Renovar el antifascismo
La instrumentalización electoral de la lucha contra la extrema derecha se ha vuelto en contra de sus promotores (tanto del PS como de la derecha): las clases trabajadoras y los sectores de las clases medias que se encuentran en una situación cada vez más precaria ahora pueden ver fácilmente a través de su artimaña. Porque es demasiado obvio que su función es hacer que la gente se olvide de una política que hace todo lo posible por servir a los dictados del capital y a los intereses de las clases propietarias.
La lucha antifascista necesita, por tanto, una renovación urgente. Sin embargo, esto significa en primer lugar abandonar ciertas ideas cómodas pero impotentes sobre cómo combatir la extrema derecha. Para oponerse al FN/RN necesitamos algo más que los «valores republicanos» —que la experiencia cotidiana de la mayoría de la gente demuestra que están lejos de ser una realidad— o un «frente republicano» formado por organizaciones directamente responsables de la destrucción de los derechos sociales y democráticos, de la trivialización del racismo y, en consecuencia, del auge de la extrema derecha.

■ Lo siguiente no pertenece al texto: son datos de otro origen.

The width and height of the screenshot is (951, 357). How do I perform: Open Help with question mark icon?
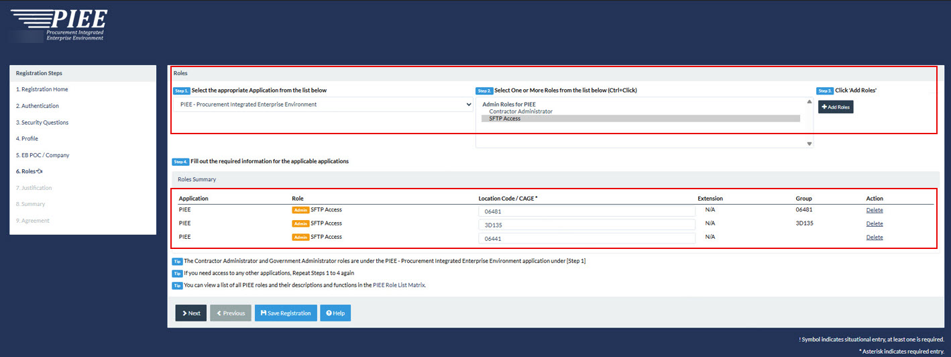pyautogui.click(x=335, y=313)
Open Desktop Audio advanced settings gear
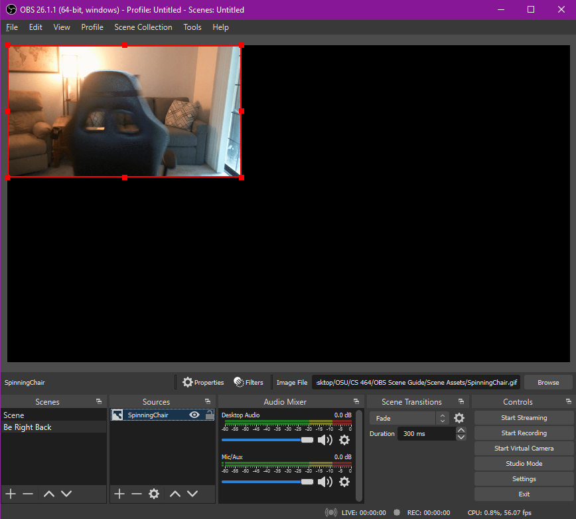This screenshot has height=519, width=576. [x=344, y=440]
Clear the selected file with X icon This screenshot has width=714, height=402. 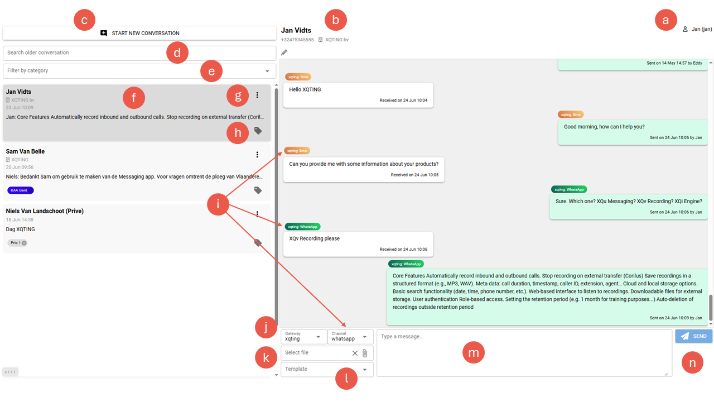(355, 353)
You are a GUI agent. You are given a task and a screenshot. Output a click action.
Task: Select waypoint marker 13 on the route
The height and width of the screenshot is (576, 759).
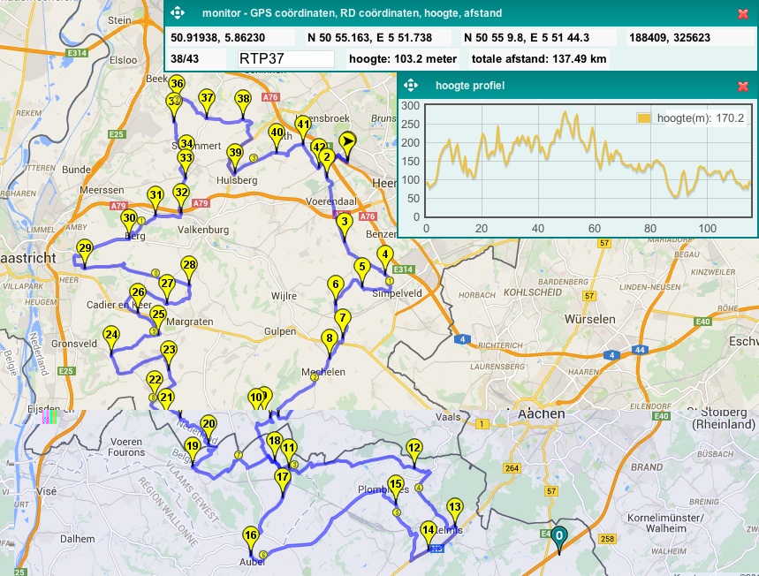[454, 509]
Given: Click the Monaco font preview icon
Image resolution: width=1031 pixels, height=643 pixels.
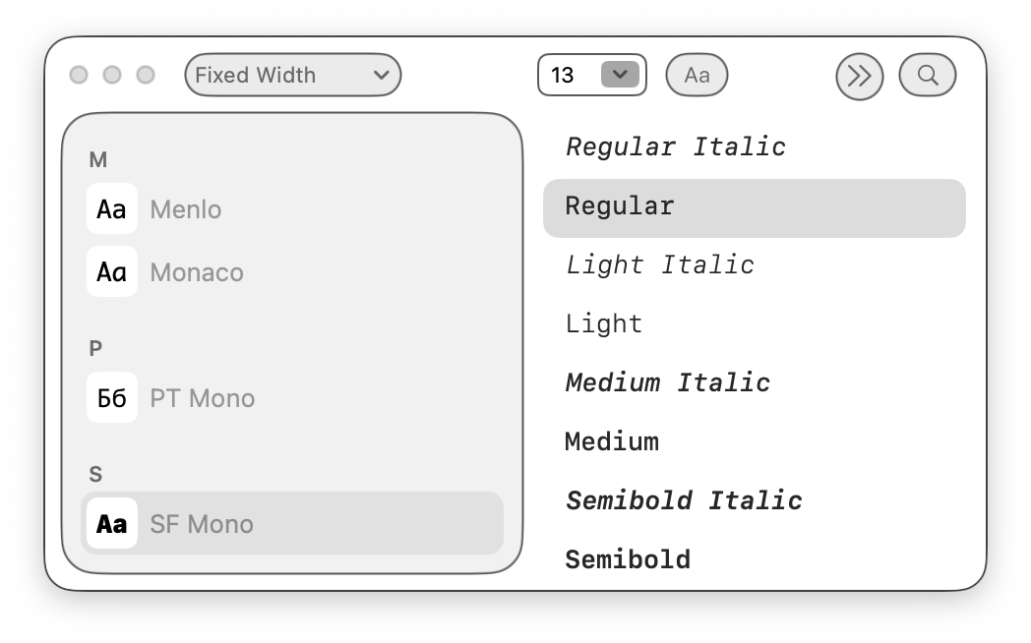Looking at the screenshot, I should [112, 271].
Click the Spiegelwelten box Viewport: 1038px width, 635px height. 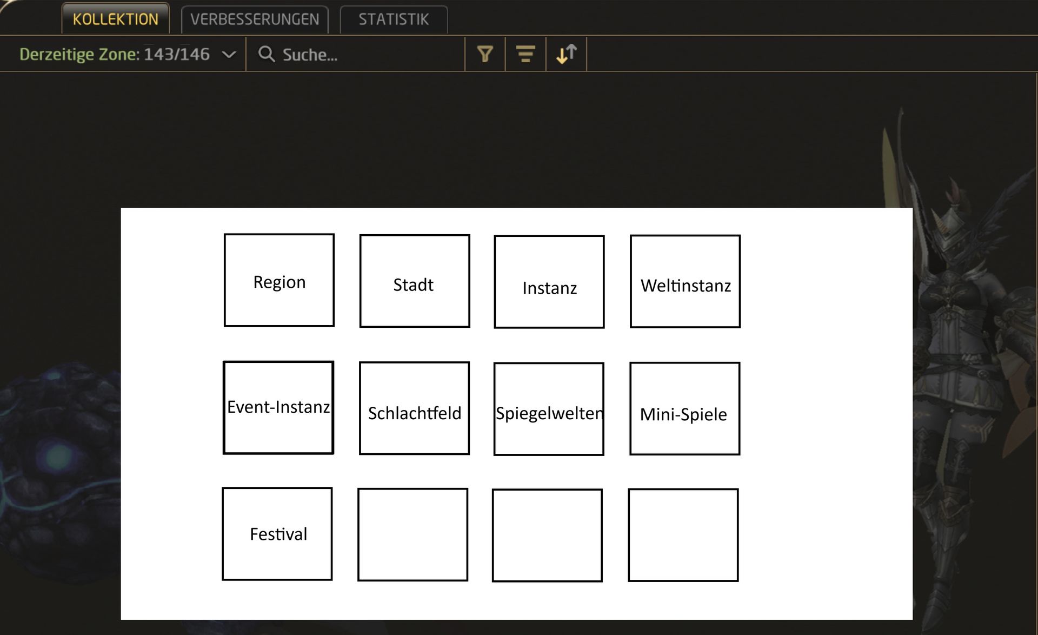[x=549, y=409]
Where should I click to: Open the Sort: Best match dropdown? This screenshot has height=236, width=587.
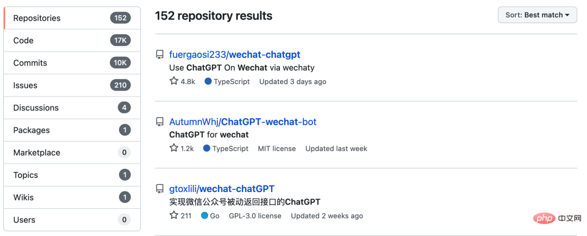pyautogui.click(x=537, y=15)
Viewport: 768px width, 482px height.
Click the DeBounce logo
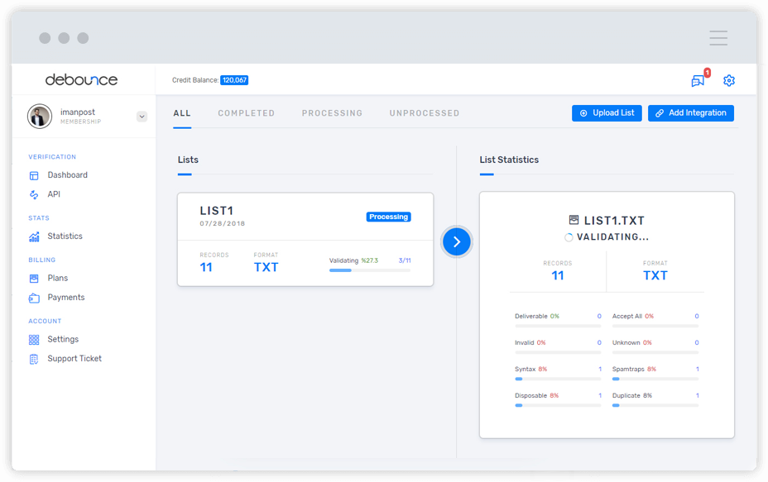[80, 79]
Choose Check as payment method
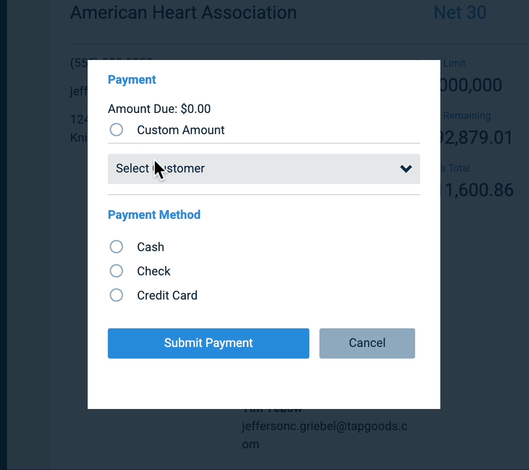Screen dimensions: 529x470 116,271

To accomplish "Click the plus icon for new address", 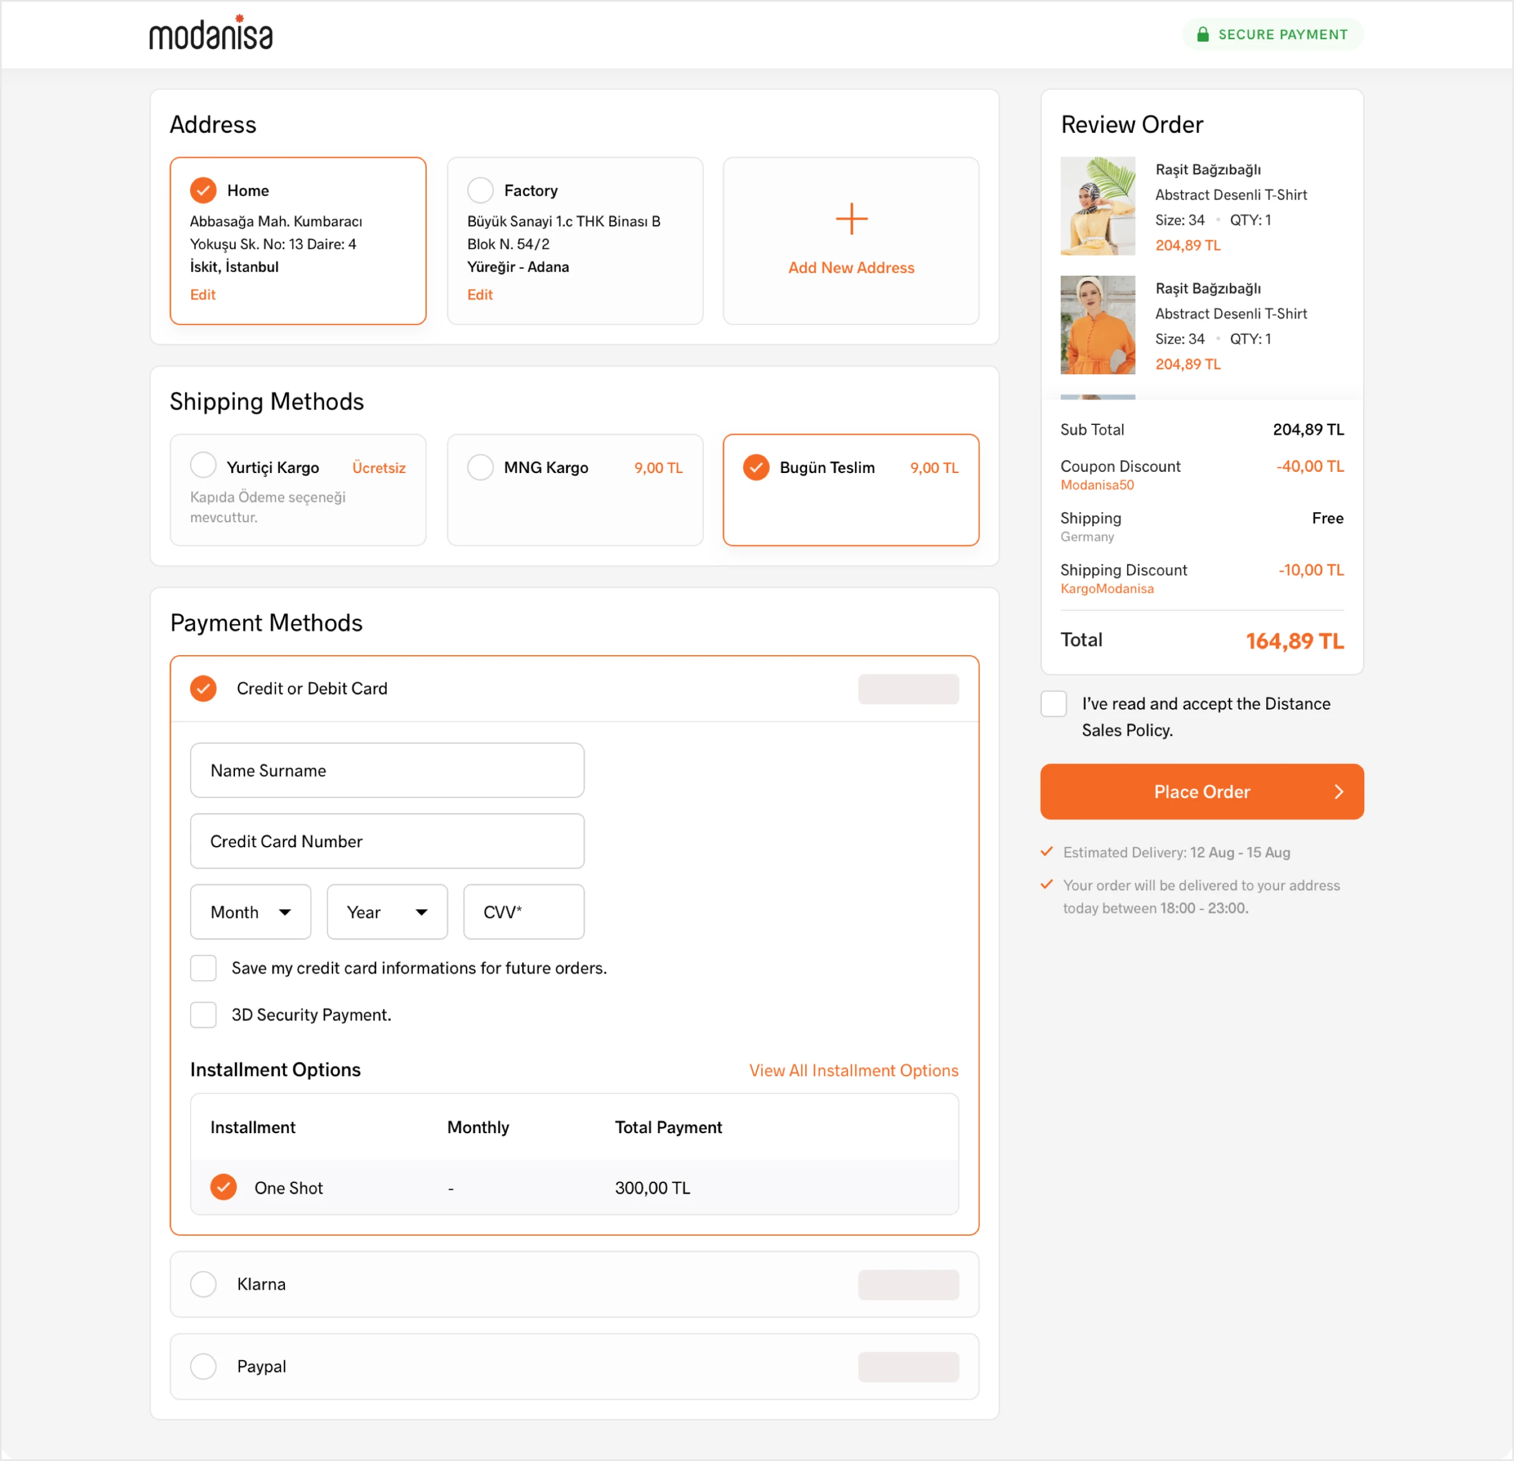I will (x=851, y=219).
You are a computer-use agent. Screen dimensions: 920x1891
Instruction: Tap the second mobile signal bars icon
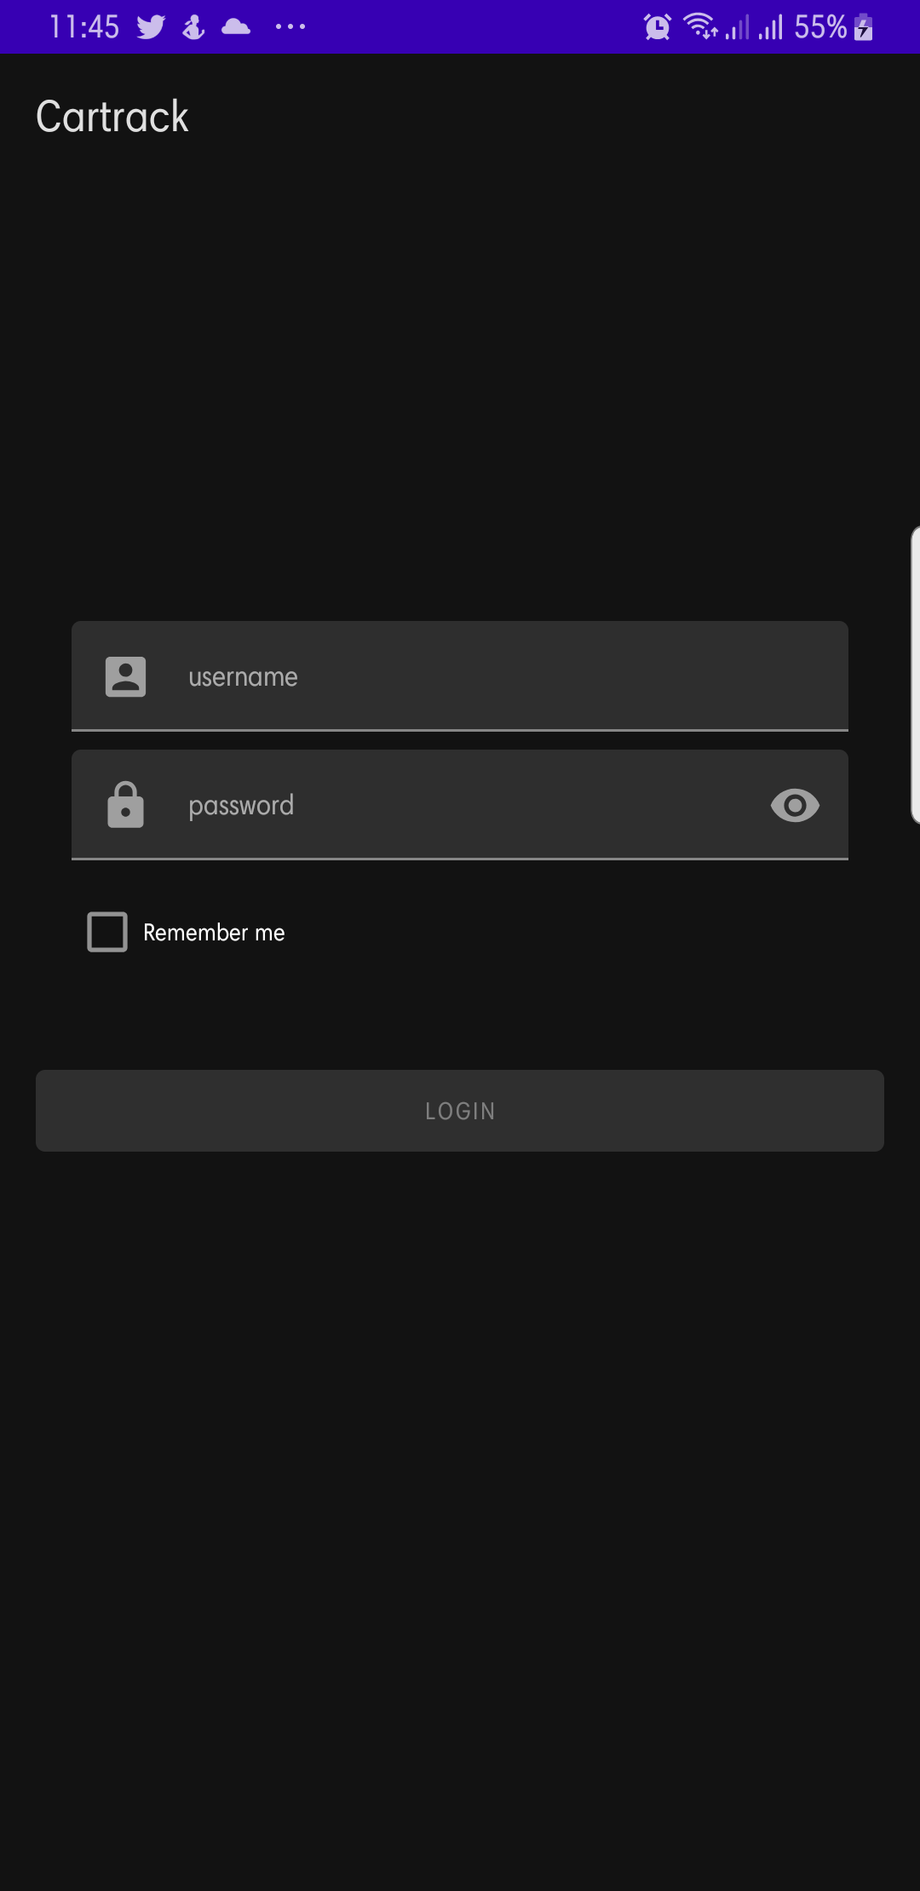tap(771, 27)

El antifascismo solo tiene posibilidades de éxito si abandona una postura estrictamente defensiva. Su acción debe formar parte de la construcción paciente pero decidida, unida pero radical, de un amplio movimiento capaz de poner fin a las políticas neoliberales, autoritarias y racistas; detener el empobrecimiento de las clases trabajadoras; y, más profundamente, romper con la organización capitalista de nuestras vidas.